Underneath, nobody owned the whole equation. Marketing owned ROAS. Ops owned shipping. Finance owned the autopsy. Contribution margin per order, the number that decides whether scale helps or hurts, belonged to no one.
THE WHOLE STORY, ONE CHART
Revenue scaled.The losses became profit.
Net sales and net profit, 2019 to 2025. The business was bigger but bleeding before I joined. We bottomed it out, then rebuilt it bigger and profitable.
Took a declining, unprofitable business to $30M in revenue, profitable at ~10% margin, in three years.
Move one: profitable before bigger
We froze the growth-first instinct and rebuilt contribution margin per order: pricing, offer structure, and the checkout economics I've written up since in bundle builder vs post-purchase and the Apple Pay trap. And we cut the spend that was buying unprofitable revenue, knowing the topline would feel it.
2023 closed at $5.5M, barely bigger than the year before. The P&L swung from a $1.6M loss to a $300K profit. A small number with a huge meaning: the machine worked.
Move two: retention as the growth budget
Once each order carried real margin, repeat behavior became the engine. When you know what a customer is worth over twelve months, with contribution behind every dollar of it, you know exactly what you can afford to pay for the next one. CAC ceilings came from our own LTV curves, not category benchmarks. Acquisition stopped being a bet and became arithmetic.
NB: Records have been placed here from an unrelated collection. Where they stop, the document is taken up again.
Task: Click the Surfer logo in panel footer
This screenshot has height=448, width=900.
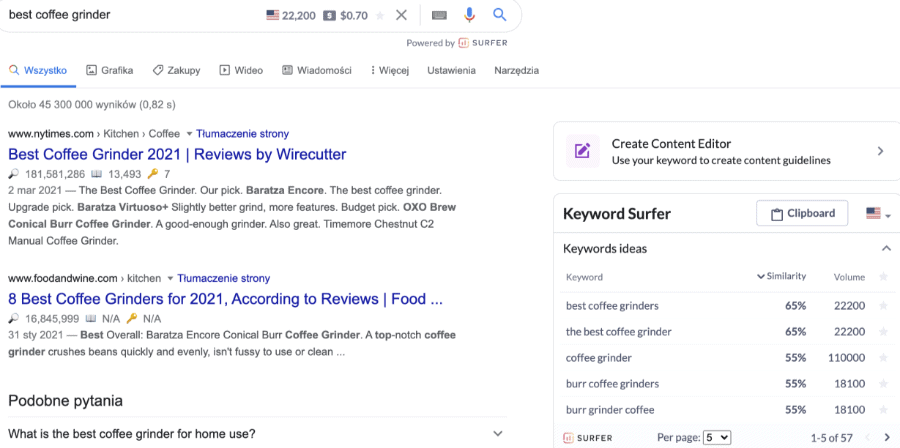Action: click(x=588, y=438)
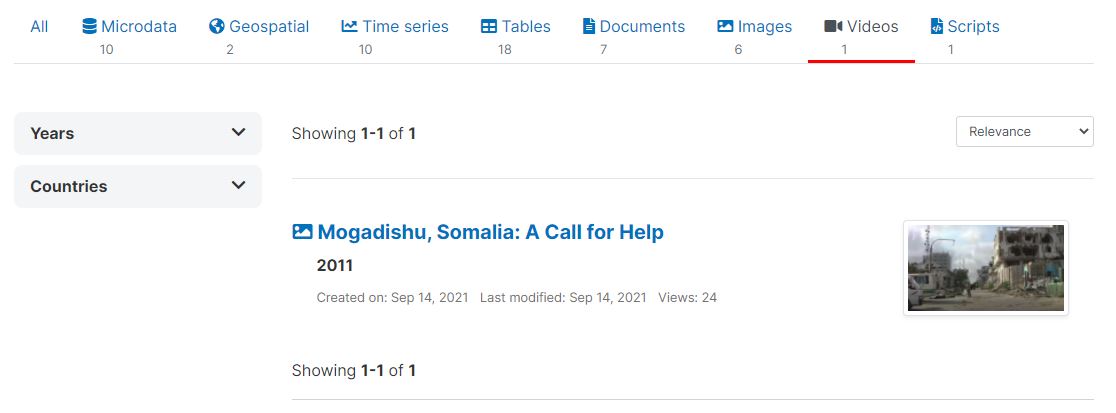This screenshot has width=1116, height=413.
Task: Click the Mogadishu video thumbnail
Action: coord(985,267)
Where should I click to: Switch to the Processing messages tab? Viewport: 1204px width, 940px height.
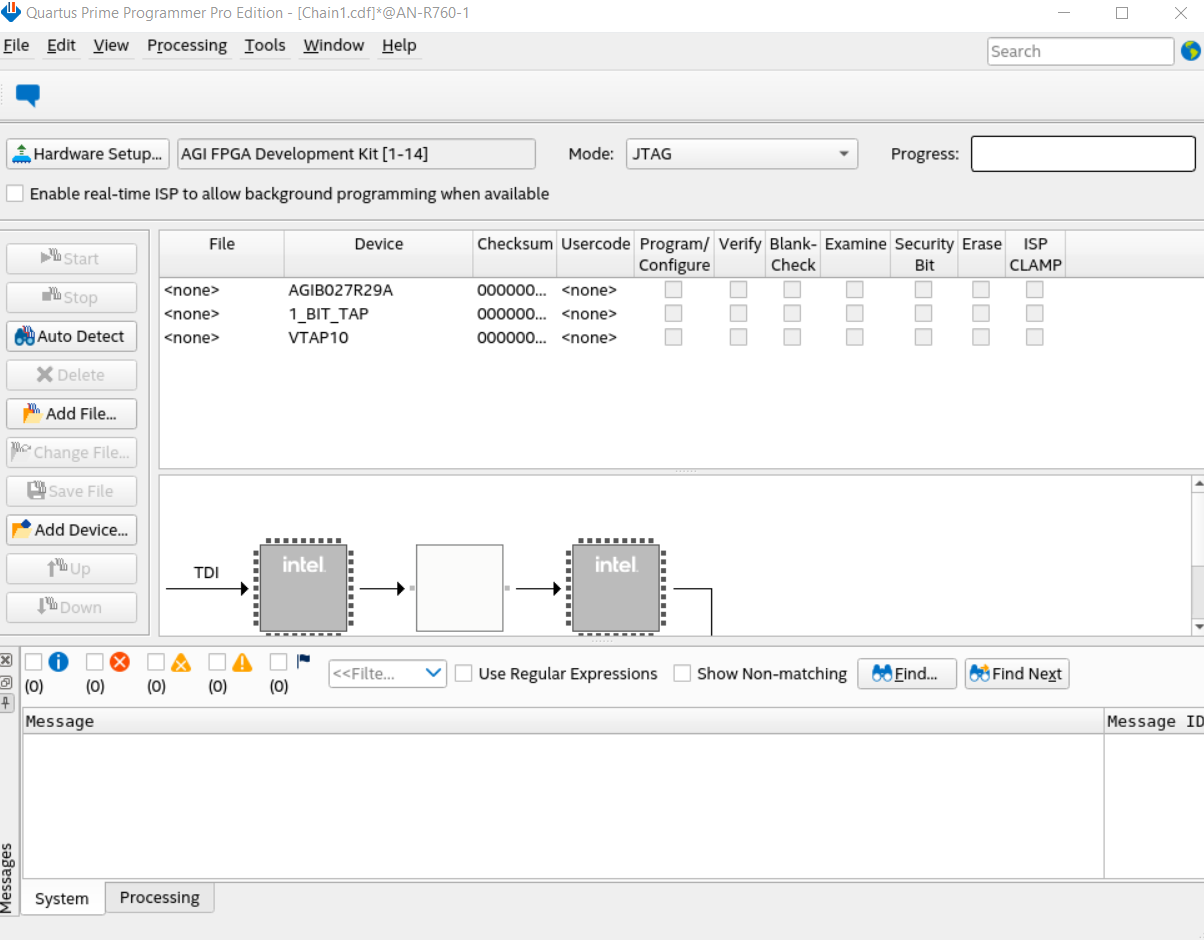159,897
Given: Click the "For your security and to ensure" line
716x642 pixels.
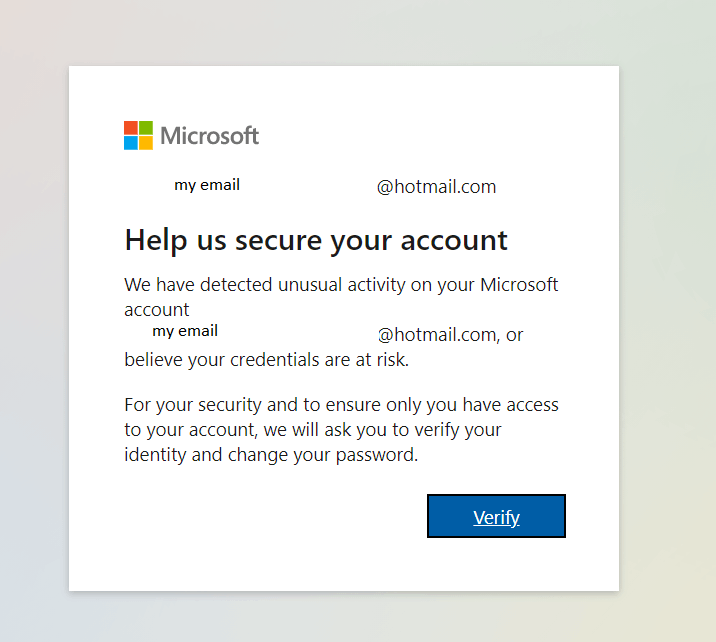Looking at the screenshot, I should tap(342, 405).

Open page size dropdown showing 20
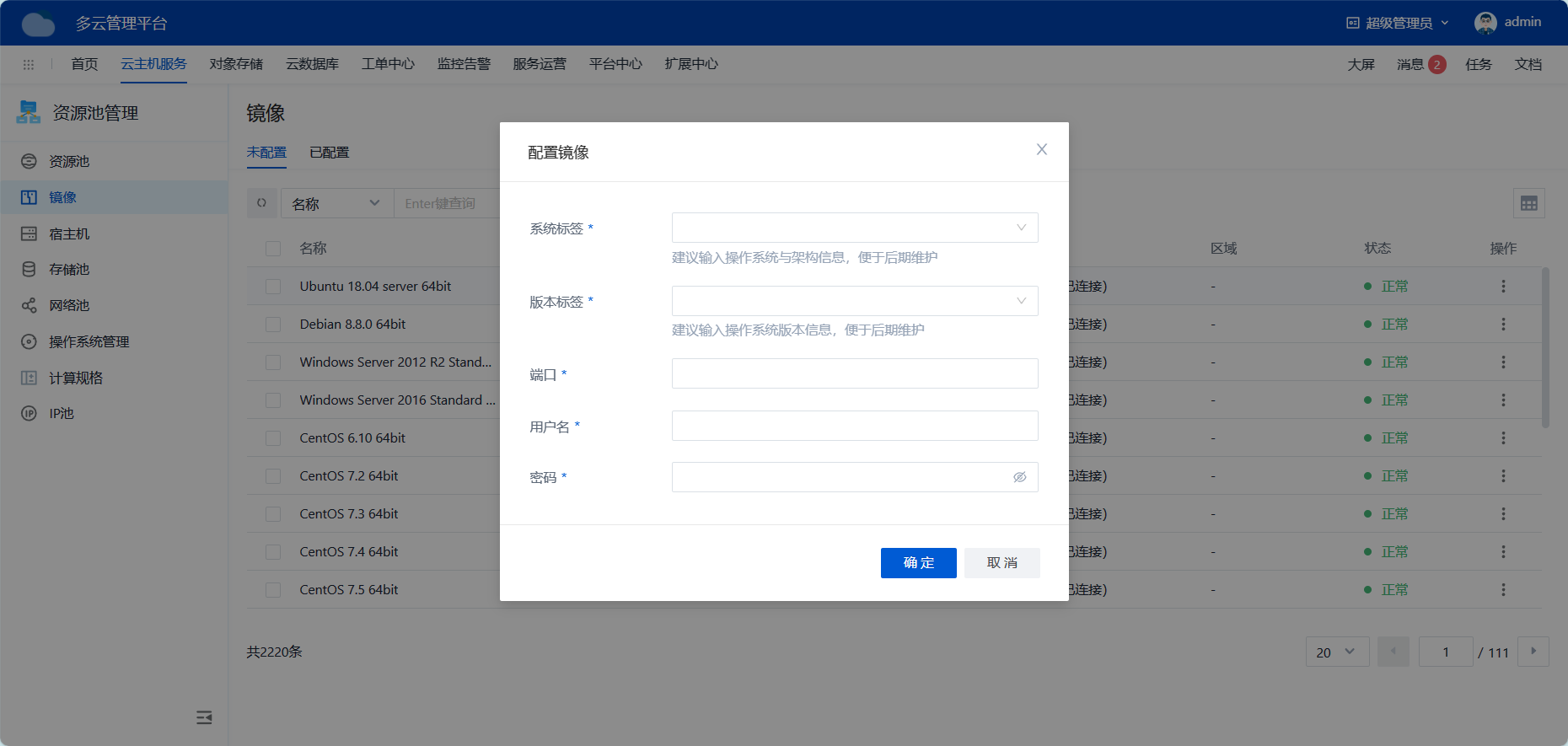(1338, 652)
Move three: an operating system, not heroics
Turnarounds run on adrenaline. Staying turned around runs on cadence. We installed EOS: a scorecard with one owner per number, 90-day priorities, a weekly meeting rhythm that surfaces issues while they're cheap. I went from consultant to Head of Marketing to GM running the company day to day as the Integrator. The boring machinery is exactly what makes growth boringly consistent.
Then, and only then, scale
2024: $18.8M, $2.8M of profit. 2025: $30M, $3M of profit, roughly a 10% net margin. Same playbook as the $5.5M year, just with volume poured into economics that deserved it.
Growth multiplies your economics. Earn the right to grow before you pay for it.
Run the order on your own brand
- Get contribution margin per order, fully loaded, before any scale plans.
- Find the revenue you're paying to lose. Cut it even when topline shrinks.
- Set CAC ceilings from your real LTV curves, not category benchmarks.
- Install a cadence: a scorecard, 90-day priorities, one owner per number.
- Scale only what's already profitable at small volume.
QUESTIONS
Asked and answered.
How do you turn around an unprofitable DTC brand?
In this order: stabilize unit economics at your current size, then grow. Get contribution margin per order positive, fully loaded. Cut the revenue you're paying to lose, even if topline shrinks. Rebuild CAC ceilings from your real LTV curves instead of category benchmarks. Install an operating cadence with one owner per number. In our case the brand's first profitable year came at just $5.5M in revenue. The growth to $30M came after, and only because the economics already worked.
How long does a DTC turnaround take?
Ours took roughly a year to the first profitable P&L, and three years to $30M. Margin moves show up fast: pricing, offer structure, and cutting unprofitable spend can swing contribution within two or three quarters. Durable growth takes longer because it has to be rebuilt on top of fixed economics. Be suspicious of turnarounds that promise growth first and profit later. That order is how the brand got sick.
Should a struggling DTC brand cut marketing spend?
Cut the spend that buys unprofitable revenue, keep the spend that clears contribution margin. Blanket cuts and blanket scaling are the same mistake: neither one looks at which orders actually make money. Segment spend by what it returns after product, shipping, and acquisition costs. In our turnaround, revenue fell while we did this, from $9.1M at the peak to about $5M, and the business got healthier the whole way down.